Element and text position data
<<<<

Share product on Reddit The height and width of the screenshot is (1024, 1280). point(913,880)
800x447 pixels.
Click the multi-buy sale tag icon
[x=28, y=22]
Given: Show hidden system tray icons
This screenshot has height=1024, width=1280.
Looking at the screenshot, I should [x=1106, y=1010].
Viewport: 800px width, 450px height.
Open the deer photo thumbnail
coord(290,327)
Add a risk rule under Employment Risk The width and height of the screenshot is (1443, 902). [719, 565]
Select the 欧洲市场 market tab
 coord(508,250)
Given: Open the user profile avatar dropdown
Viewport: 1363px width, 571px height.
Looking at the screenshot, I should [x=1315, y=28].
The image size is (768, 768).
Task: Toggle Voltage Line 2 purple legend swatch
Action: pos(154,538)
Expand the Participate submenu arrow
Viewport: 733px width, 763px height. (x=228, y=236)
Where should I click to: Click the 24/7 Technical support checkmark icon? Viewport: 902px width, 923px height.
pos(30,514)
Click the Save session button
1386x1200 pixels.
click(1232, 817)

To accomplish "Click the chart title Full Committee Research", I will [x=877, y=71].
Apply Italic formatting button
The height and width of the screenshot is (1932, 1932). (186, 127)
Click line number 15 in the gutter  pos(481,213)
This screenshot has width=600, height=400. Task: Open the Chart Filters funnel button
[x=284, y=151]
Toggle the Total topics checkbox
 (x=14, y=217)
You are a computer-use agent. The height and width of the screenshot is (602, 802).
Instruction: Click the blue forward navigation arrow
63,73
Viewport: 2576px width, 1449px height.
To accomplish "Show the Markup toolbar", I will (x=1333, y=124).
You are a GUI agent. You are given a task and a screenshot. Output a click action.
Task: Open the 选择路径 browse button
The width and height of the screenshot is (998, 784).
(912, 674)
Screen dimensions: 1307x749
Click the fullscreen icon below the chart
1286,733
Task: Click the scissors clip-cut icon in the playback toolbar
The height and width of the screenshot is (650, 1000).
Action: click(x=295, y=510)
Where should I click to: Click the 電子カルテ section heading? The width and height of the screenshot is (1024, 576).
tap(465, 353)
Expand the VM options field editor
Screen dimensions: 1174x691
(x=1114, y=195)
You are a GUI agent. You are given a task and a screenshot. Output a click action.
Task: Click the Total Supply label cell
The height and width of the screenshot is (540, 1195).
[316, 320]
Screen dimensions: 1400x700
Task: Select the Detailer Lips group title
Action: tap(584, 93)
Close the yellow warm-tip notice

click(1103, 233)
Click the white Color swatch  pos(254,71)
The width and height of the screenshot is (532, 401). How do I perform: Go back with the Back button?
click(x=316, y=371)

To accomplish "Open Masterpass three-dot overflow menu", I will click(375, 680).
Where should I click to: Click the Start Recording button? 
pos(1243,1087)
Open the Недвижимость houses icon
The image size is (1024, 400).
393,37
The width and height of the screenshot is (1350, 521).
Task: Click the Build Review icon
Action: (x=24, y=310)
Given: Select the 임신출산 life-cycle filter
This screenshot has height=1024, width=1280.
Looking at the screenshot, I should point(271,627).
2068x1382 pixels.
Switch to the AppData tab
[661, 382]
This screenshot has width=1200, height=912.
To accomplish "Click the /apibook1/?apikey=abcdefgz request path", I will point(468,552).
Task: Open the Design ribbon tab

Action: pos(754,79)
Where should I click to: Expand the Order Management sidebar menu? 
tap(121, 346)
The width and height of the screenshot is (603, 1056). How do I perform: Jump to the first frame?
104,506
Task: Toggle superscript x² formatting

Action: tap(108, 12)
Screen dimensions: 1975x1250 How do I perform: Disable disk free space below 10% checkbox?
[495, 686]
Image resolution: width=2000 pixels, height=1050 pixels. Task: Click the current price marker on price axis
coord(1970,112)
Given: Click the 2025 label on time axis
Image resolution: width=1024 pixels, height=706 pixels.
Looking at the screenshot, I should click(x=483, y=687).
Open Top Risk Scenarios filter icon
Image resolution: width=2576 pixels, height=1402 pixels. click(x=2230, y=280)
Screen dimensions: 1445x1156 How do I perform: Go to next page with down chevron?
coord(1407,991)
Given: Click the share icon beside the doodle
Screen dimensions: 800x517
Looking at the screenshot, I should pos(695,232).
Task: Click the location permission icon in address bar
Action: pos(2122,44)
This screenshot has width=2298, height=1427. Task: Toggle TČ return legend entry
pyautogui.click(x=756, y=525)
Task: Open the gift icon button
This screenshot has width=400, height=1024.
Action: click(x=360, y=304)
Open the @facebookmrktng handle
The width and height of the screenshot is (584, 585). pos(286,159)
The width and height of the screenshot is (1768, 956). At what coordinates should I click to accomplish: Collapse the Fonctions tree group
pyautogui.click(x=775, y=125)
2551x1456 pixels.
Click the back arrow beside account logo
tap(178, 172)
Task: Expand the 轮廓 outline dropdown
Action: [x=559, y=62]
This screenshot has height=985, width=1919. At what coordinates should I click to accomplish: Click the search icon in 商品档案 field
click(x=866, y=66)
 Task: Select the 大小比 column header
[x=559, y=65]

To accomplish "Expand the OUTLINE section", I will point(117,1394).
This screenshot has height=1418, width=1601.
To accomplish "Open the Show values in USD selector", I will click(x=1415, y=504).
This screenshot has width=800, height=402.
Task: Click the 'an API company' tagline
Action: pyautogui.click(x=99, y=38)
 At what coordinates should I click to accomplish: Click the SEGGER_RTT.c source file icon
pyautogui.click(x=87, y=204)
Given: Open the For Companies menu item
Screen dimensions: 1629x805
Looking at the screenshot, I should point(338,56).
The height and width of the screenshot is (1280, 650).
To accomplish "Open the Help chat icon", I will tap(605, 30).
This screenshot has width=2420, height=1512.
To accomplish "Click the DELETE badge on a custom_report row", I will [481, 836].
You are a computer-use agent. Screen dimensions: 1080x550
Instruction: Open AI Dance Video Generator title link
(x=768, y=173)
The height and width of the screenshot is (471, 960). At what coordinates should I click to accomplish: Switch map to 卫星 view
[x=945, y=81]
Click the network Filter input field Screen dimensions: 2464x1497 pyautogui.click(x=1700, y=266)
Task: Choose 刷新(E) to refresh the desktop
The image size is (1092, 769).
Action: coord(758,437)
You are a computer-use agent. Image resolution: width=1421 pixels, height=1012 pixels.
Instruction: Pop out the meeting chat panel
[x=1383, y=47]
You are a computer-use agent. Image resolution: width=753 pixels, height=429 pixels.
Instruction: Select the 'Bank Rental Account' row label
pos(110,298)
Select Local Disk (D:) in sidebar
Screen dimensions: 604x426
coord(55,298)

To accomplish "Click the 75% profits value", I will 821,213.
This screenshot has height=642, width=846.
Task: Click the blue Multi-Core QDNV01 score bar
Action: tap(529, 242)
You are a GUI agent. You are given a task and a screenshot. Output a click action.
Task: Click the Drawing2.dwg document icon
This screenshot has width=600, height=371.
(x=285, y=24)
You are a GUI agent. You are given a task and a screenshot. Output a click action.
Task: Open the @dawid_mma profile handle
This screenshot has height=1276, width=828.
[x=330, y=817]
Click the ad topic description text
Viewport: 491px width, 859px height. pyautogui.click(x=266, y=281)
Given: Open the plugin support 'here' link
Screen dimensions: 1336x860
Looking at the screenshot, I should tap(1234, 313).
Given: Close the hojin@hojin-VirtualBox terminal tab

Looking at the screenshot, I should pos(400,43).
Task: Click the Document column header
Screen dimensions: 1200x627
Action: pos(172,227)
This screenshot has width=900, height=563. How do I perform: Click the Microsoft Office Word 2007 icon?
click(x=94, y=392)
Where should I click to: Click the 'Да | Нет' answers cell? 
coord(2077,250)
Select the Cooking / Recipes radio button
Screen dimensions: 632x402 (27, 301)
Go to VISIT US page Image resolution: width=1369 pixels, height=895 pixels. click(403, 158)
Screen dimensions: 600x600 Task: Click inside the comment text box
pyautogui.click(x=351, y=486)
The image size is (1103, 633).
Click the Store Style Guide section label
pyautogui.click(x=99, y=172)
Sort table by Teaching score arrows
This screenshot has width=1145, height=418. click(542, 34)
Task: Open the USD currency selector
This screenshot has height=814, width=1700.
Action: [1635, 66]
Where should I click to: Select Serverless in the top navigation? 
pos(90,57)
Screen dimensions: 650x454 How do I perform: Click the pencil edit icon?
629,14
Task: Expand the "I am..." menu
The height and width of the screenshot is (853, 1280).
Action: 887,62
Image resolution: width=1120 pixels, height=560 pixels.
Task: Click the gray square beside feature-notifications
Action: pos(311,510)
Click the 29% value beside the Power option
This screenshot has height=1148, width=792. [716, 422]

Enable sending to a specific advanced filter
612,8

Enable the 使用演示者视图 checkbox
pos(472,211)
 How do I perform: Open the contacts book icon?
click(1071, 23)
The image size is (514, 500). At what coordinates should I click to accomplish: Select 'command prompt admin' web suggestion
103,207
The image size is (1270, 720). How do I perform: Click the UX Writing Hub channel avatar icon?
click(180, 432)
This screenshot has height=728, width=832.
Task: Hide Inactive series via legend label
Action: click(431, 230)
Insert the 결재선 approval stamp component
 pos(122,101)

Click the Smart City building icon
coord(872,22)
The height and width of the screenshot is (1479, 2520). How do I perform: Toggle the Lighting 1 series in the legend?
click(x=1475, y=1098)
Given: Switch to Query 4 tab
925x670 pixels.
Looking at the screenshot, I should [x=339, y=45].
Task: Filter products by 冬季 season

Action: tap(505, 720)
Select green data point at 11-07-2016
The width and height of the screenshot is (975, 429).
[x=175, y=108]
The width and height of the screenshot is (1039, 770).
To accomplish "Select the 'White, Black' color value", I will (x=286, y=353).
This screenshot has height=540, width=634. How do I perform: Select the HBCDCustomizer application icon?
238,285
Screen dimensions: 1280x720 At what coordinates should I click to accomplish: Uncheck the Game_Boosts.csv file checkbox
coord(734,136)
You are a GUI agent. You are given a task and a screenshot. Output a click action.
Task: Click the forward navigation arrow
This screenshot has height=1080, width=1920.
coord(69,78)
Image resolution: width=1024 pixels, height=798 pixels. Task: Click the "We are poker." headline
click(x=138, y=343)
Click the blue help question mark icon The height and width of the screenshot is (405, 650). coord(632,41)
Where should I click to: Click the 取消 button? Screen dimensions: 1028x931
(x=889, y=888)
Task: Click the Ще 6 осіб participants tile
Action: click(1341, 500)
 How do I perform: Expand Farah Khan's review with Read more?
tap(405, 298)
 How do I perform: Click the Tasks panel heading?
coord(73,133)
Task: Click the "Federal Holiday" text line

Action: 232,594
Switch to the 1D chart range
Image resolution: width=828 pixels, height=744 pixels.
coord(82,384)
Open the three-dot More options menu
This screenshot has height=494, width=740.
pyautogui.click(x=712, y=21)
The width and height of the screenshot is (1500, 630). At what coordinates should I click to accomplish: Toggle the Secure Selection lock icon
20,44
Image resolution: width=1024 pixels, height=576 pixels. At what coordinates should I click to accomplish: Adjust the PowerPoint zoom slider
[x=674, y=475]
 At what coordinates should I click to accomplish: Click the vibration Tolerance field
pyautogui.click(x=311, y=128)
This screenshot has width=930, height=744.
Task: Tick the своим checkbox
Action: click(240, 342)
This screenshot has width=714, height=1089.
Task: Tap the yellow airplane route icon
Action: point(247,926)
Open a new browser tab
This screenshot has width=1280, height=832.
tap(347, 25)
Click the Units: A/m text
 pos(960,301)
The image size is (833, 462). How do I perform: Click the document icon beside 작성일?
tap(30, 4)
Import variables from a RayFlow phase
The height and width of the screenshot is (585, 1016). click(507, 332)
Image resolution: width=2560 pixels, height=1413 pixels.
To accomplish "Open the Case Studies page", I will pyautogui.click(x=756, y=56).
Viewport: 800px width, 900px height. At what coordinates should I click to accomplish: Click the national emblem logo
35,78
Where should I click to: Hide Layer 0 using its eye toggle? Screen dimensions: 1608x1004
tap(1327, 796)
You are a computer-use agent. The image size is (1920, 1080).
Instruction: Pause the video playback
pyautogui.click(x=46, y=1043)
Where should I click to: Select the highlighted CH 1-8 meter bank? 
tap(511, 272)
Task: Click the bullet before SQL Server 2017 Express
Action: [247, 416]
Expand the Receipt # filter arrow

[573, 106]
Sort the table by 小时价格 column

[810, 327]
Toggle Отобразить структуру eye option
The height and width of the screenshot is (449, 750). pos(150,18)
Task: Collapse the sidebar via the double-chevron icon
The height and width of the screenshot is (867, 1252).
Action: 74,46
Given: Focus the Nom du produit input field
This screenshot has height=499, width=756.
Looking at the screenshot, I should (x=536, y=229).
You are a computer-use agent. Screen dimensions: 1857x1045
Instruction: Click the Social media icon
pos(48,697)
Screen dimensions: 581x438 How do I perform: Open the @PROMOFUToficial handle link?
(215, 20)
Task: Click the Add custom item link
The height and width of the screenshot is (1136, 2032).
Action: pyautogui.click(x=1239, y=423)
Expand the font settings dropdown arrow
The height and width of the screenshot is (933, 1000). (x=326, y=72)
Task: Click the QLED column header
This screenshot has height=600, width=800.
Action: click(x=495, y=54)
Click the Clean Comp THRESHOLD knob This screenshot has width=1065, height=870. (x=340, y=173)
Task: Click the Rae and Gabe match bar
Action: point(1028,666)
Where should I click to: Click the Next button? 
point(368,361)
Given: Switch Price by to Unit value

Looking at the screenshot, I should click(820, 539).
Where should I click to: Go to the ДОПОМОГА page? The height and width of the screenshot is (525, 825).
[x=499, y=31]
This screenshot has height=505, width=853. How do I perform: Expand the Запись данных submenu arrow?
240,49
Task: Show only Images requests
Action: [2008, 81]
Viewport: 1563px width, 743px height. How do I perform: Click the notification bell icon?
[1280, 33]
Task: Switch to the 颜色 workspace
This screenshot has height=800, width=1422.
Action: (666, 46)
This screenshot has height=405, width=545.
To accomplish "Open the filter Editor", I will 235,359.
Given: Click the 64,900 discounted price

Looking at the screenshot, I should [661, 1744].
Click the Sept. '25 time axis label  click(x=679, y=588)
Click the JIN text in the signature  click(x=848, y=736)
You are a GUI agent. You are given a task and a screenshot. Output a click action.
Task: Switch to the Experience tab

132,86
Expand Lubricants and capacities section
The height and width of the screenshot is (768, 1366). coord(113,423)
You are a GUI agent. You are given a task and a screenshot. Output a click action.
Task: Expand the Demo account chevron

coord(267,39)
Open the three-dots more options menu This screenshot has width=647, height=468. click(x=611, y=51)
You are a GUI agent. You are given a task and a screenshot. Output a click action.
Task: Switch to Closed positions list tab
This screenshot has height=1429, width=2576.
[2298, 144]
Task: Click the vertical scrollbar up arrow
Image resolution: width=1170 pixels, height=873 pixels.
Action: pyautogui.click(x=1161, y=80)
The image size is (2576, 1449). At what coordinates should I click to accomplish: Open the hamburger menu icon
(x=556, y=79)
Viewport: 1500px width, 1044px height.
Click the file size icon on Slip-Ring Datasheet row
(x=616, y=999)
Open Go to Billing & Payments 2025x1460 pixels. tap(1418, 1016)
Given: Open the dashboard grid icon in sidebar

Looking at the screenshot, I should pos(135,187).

>>>>

_Description of the task_
Revise the listing from the line containing "Where should I click to: Click the 取消" down to the line containing "pyautogui.click(x=712, y=21)", swapping "How do I perform" for "How can I do" and keeping every other part the same.

_Response for this exercise_
Where should I click to: Click the 取消 button? Screen dimensions: 1028x931
(x=889, y=888)
Task: Click the Ще 6 осіб participants tile
Action: click(1341, 500)
 How can I do: Expand Farah Khan's review with Read more?
tap(405, 298)
 How can I do: Click the Tasks panel heading?
coord(73,133)
Task: Click the "Federal Holiday" text line

Action: 232,594
Switch to the 1D chart range
Image resolution: width=828 pixels, height=744 pixels.
coord(82,384)
Open the three-dot More options menu
This screenshot has height=494, width=740.
pyautogui.click(x=712, y=21)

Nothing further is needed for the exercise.